*** Data records Section Begins ***
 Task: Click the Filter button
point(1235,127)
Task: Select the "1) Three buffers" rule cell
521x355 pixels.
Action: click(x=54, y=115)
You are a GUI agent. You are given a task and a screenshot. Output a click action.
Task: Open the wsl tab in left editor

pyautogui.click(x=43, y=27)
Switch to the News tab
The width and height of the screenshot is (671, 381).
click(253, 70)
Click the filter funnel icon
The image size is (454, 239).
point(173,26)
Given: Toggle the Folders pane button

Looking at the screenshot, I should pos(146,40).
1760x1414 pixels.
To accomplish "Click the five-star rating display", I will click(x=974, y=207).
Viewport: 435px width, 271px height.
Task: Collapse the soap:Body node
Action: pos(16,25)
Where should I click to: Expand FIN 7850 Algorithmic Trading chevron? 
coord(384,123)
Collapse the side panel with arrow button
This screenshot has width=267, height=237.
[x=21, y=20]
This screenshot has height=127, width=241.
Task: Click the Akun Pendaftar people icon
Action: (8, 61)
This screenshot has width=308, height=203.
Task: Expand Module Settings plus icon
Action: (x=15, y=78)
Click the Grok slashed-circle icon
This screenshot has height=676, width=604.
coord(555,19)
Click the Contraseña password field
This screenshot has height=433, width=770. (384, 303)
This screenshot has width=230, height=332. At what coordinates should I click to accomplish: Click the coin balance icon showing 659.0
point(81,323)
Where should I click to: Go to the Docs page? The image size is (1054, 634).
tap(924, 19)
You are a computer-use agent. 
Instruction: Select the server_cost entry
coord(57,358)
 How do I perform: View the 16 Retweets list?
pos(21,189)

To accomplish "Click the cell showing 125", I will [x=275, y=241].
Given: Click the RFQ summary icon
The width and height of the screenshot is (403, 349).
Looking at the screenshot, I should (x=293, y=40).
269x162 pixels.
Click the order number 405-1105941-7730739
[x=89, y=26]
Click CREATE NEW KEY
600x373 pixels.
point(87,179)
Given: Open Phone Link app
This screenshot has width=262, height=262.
*** Data records Section Ends ***
In the entries above, copy the lines from the one that contains "Given: Open Phone Link app" through the last line, exactly as they appear.

Given: Open Phone Link app
This screenshot has width=262, height=262.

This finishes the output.